In 1889, Bonnard entered a design for a French champagne company looking to spice up their advertising campaign. Bonnard’s winning entry later influenced the great master poster designer Henri Toulouse-Lautrec, whom Bonnard met in 1891. Although he was influential to some degree, Bonnard himself resisted all influences and schools. His involvement in Les Nabis, the “prophets” who revolutionized much of French printmaking at the turn of the century, was the rare occasion in which he joined any group. Even while painting the same South of France as Henri Matisse in works such as Saint-Tropez, Pier (above, 1912), Bonnard remains realistic enough to avoid falling into Fauvism yet still captures and amplifies the glorious colors of the Riviera. Matisse famously claimed that the Riviera’s skies had the blue he’d been searching for all his life, and then turned the idea of realistic color on its head. Bonnard saw that same blue and made it his own without changing one thing.

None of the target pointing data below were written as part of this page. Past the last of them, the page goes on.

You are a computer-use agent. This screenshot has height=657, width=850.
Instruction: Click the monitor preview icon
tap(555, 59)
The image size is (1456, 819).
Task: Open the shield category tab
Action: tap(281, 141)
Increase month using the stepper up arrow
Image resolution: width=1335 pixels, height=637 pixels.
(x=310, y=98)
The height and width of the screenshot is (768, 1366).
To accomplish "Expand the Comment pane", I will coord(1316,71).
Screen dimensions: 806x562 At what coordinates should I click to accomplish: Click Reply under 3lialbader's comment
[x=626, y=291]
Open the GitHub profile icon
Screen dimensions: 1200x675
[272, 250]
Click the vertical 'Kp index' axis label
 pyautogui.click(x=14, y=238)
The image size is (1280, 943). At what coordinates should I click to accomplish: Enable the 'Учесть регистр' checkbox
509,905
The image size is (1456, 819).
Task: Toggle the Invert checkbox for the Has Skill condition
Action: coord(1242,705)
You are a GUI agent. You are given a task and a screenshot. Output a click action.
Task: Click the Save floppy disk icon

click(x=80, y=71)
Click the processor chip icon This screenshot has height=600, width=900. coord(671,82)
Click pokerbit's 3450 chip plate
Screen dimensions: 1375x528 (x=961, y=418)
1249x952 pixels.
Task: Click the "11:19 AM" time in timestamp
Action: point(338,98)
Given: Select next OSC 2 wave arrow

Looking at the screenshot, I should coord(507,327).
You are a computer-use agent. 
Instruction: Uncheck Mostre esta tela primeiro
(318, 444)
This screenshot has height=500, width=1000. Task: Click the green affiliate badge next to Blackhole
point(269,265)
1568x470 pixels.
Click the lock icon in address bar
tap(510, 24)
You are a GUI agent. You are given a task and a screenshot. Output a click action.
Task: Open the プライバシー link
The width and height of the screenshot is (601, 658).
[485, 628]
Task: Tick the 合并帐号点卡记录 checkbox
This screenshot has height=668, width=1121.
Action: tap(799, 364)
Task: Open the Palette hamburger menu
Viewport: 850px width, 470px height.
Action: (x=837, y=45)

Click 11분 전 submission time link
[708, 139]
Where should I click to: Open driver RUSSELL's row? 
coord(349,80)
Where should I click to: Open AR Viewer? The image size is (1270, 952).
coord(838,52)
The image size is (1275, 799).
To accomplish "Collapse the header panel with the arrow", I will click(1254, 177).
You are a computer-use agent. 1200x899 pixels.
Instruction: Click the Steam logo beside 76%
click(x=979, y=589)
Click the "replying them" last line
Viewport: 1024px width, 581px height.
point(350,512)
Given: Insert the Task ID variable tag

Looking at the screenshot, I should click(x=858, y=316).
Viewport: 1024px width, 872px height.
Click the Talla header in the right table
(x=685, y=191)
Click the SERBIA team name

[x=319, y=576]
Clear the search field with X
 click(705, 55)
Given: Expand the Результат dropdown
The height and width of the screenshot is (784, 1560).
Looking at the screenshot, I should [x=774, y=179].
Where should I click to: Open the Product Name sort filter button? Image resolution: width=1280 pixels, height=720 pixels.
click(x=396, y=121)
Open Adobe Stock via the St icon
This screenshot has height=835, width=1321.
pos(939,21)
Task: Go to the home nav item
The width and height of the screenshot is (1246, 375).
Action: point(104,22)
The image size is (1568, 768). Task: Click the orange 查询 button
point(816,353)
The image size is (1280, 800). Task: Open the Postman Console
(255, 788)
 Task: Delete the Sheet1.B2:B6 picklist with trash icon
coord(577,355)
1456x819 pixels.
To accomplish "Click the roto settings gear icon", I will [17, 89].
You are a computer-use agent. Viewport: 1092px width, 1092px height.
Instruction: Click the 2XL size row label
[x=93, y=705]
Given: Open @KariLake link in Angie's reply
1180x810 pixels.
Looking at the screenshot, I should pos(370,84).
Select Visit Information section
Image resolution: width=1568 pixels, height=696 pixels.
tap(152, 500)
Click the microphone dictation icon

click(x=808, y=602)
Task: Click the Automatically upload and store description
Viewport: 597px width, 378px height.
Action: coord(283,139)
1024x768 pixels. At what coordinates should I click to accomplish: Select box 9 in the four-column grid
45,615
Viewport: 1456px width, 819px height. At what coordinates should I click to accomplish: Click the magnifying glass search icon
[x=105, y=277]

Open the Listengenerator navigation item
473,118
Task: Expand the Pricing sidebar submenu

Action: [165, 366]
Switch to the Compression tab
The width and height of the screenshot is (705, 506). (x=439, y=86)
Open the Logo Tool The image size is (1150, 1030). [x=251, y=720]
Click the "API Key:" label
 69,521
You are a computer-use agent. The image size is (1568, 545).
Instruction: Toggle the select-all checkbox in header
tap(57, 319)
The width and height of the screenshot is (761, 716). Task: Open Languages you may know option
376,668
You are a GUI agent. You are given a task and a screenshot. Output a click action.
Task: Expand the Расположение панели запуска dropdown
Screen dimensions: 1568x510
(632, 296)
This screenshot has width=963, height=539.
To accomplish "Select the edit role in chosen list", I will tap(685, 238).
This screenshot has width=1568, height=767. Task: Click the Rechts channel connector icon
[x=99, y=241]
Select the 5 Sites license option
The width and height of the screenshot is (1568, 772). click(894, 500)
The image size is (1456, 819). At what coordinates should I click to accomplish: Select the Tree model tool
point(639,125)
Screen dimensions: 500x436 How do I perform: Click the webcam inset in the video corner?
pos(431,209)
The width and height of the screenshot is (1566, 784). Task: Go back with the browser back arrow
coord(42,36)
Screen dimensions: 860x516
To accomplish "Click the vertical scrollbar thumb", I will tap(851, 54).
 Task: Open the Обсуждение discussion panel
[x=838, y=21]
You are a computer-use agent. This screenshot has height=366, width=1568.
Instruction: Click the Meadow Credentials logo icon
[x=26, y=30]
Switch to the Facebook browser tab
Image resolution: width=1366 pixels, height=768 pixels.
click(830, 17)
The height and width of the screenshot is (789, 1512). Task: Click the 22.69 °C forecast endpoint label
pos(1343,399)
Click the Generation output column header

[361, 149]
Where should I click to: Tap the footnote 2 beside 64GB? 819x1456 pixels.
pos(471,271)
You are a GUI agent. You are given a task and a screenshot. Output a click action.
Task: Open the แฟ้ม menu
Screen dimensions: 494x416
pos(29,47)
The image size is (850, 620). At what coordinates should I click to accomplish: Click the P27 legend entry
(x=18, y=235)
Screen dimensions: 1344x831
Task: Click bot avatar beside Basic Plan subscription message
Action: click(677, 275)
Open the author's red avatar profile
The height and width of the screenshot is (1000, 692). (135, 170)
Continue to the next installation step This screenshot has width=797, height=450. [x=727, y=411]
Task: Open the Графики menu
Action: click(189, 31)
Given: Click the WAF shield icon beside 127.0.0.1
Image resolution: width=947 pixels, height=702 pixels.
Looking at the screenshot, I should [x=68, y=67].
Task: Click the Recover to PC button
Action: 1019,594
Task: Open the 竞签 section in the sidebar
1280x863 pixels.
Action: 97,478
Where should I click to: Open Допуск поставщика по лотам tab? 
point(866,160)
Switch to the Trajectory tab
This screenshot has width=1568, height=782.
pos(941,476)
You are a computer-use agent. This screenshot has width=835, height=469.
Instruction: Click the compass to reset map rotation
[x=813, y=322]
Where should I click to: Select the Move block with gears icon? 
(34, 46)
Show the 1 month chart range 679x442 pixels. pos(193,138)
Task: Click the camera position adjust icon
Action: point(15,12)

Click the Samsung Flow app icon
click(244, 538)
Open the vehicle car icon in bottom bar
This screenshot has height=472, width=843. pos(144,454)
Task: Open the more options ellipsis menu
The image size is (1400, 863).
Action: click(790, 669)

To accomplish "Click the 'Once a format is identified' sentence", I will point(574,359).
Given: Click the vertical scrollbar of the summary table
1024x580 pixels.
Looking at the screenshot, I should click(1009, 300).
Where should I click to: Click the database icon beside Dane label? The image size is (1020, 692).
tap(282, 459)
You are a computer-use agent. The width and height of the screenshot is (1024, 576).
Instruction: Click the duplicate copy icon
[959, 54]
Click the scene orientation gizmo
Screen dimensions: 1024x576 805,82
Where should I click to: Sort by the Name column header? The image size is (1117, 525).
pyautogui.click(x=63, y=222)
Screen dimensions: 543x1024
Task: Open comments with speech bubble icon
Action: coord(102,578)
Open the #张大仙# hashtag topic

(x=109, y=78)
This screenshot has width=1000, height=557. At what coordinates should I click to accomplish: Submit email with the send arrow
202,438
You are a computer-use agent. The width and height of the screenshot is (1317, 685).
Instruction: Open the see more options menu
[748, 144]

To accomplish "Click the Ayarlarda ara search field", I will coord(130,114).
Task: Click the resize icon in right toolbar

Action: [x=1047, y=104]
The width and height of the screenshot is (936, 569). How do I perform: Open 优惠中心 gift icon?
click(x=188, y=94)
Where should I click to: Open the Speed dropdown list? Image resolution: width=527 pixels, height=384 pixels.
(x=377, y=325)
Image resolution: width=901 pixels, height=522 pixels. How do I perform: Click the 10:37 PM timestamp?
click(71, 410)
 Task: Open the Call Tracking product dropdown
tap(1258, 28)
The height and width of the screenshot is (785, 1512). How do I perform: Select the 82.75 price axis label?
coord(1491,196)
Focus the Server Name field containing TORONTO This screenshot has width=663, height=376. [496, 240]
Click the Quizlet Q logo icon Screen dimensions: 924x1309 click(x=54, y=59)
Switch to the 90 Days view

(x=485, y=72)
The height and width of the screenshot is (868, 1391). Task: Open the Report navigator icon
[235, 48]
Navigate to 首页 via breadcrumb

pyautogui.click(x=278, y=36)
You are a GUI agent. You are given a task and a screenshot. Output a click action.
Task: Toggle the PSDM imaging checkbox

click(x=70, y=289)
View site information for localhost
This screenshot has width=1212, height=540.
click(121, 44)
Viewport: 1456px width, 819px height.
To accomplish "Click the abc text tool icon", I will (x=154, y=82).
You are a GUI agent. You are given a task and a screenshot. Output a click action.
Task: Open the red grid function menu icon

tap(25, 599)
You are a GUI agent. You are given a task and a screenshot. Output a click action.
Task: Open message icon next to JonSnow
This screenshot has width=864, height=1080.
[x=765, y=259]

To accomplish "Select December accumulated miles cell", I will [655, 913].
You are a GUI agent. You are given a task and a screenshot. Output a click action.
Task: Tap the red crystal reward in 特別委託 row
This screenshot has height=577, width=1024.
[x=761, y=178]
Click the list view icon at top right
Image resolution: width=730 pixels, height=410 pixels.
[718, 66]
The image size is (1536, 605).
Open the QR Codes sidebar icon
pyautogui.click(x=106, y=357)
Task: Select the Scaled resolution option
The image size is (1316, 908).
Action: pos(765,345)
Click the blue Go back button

In paintings such as Indolence (above, from 1899), Bonnard paints the intimate part of his life with amazing openness. Bonnard met the woman in Indolence, Marthe, in 1893 and spent the rest of his life with her, yet waited thirty-two years before he married her. So much of Bonnard’s work is an open window on his intimate life, including his relationship with Marthe. Many of the interiors he paints show her sitting at a table, eating or drinking, doing the everyday things that all people do. Bonnard’s paintings are in many ways love letters to Marthe, showing her how amazing their life was together, how even the quietest moments resonated with color and energy for him. Such a display perhaps speaks of a greater commitment than any ring ever could.